[Date Prev][Date Next][Thread Prev][Thread Next][Date Index][Thread Index]

Re: Resources for AtomPub parser validation




On Jun 30, 2008, at 9:10 AM, Daniel Jalkut wrote:

In particular, I continue to have mind-bending problems interpreting the ins and outs of how particular content needs to be treated in the Atom format that is used by AtomPub. Right now, for instance, I'm trying to learn definitively whether an escaped "&" inside a content type xhtml div should be left alone or converted to an ampersand in the parsed content output.

If it says <content type="xhtml"> then you just let the XML parser keep running and take what it gives you.
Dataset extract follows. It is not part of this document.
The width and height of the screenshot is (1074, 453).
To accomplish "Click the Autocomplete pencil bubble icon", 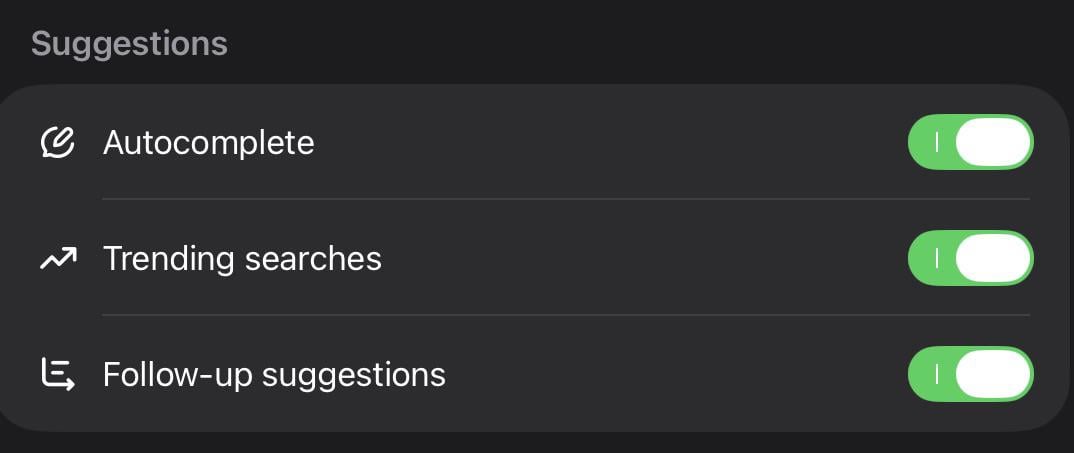I will tap(58, 143).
In the example from RFC4287 (title not content, but shouldn't make a difference):

<title type="xhtml" xmlns:xhtml="http://www.w3.org/1999/xhtml";>
  <xhtml:div>
    Less: <xhtml:em> &lt; </xhtml:em>
  </xhtml:div>
</title>

The XML parser will tell you that the content of xhtml:em is " < ". Obviously, if you're going to spit that out again to html or anything xml-based, you're going to have to re-encode it.

I'm a little concerned that this is bothering people who I know are smart, experienced implementors. Maybe you've stumbled on a corner case?

 -T




It would be a great aid if there was some "reference" feed that exercised many of the common mistakes parsers make, and at the same time expressed definitive advice for how these entities should be handled.

Anybody know of such a resource?

Daniel